Aim of the exercise:
Would you return all of this data exactly, leaving nothing out?
Segment Open
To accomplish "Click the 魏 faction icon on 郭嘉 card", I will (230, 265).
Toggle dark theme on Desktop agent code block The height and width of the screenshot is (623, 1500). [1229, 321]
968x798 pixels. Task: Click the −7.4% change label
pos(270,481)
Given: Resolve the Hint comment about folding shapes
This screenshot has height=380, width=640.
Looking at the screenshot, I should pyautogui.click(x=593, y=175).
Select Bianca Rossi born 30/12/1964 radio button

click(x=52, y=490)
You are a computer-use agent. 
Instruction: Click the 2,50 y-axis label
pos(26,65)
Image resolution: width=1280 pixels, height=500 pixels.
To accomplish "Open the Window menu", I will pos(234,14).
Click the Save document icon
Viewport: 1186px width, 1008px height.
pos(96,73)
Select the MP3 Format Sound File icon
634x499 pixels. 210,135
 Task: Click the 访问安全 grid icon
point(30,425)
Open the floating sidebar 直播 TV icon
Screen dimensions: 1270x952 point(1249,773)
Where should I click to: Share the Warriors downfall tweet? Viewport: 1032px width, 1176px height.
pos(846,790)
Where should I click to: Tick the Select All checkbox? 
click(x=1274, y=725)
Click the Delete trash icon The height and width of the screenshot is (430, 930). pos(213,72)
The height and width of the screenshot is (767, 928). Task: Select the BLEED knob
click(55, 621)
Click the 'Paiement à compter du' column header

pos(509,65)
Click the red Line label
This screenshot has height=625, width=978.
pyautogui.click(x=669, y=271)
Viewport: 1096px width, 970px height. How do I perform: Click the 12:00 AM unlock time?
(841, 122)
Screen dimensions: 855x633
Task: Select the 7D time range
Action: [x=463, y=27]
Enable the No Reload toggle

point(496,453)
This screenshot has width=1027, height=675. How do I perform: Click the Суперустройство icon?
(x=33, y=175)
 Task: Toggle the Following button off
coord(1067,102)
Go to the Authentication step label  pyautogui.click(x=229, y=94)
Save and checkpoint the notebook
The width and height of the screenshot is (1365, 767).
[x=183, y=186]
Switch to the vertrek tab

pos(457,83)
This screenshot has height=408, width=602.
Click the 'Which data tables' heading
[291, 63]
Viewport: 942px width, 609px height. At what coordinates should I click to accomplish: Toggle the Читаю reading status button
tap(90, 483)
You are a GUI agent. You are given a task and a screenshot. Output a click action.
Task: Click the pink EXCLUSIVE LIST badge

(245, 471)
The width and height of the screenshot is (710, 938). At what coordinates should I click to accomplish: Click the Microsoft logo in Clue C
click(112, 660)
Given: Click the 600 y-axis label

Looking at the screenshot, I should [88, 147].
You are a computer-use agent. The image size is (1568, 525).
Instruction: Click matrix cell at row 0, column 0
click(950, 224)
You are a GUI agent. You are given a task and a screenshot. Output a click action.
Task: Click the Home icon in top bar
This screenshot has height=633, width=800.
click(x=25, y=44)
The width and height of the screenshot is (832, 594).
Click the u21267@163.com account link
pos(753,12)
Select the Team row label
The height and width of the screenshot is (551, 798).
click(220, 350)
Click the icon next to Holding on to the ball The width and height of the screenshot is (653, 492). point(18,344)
Segment Closed
Task solution:
To accomplish "Click the 魏 faction icon on 郭嘉 card", I will (230, 265).
Toggle dark theme on Desktop agent code block The height and width of the screenshot is (623, 1500). [1229, 321]
968x798 pixels. Task: Click the −7.4% change label
pos(270,481)
Given: Resolve the Hint comment about folding shapes
This screenshot has height=380, width=640.
Looking at the screenshot, I should pyautogui.click(x=593, y=175).
Select Bianca Rossi born 30/12/1964 radio button

click(x=52, y=490)
You are a computer-use agent. 
Instruction: Click the 2,50 y-axis label
pos(26,65)
Image resolution: width=1280 pixels, height=500 pixels.
To accomplish "Open the Window menu", I will pos(234,14).
Click the Save document icon
Viewport: 1186px width, 1008px height.
pos(96,73)
Select the MP3 Format Sound File icon
634x499 pixels. 210,135
 Task: Click the 访问安全 grid icon
point(30,425)
Open the floating sidebar 直播 TV icon
Screen dimensions: 1270x952 point(1249,773)
Where should I click to: Share the Warriors downfall tweet? Viewport: 1032px width, 1176px height.
pos(846,790)
Where should I click to: Tick the Select All checkbox? 
click(x=1274, y=725)
Click the Delete trash icon The height and width of the screenshot is (430, 930). pos(213,72)
The height and width of the screenshot is (767, 928). Task: Select the BLEED knob
click(55, 621)
Click the 'Paiement à compter du' column header

pos(509,65)
Click the red Line label
This screenshot has height=625, width=978.
pyautogui.click(x=669, y=271)
Viewport: 1096px width, 970px height. How do I perform: Click the 12:00 AM unlock time?
(841, 122)
Screen dimensions: 855x633
Task: Select the 7D time range
Action: [x=463, y=27]
Enable the No Reload toggle

point(496,453)
This screenshot has width=1027, height=675. How do I perform: Click the Суперустройство icon?
(x=33, y=175)
 Task: Toggle the Following button off
coord(1067,102)
Go to the Authentication step label  pyautogui.click(x=229, y=94)
Save and checkpoint the notebook
The width and height of the screenshot is (1365, 767).
[x=183, y=186]
Switch to the vertrek tab

pos(457,83)
This screenshot has height=408, width=602.
Click the 'Which data tables' heading
[291, 63]
Viewport: 942px width, 609px height. At what coordinates should I click to accomplish: Toggle the Читаю reading status button
tap(90, 483)
You are a GUI agent. You are given a task and a screenshot. Output a click action.
Task: Click the pink EXCLUSIVE LIST badge

(245, 471)
The width and height of the screenshot is (710, 938). At what coordinates should I click to accomplish: Click the Microsoft logo in Clue C
click(112, 660)
Given: Click the 600 y-axis label

Looking at the screenshot, I should [88, 147].
You are a computer-use agent. The image size is (1568, 525).
Instruction: Click matrix cell at row 0, column 0
click(950, 224)
You are a GUI agent. You are given a task and a screenshot. Output a click action.
Task: Click the Home icon in top bar
This screenshot has height=633, width=800.
click(x=25, y=44)
The width and height of the screenshot is (832, 594).
Click the u21267@163.com account link
pos(753,12)
Select the Team row label
The height and width of the screenshot is (551, 798).
click(220, 350)
Click the icon next to Holding on to the ball The width and height of the screenshot is (653, 492). point(18,344)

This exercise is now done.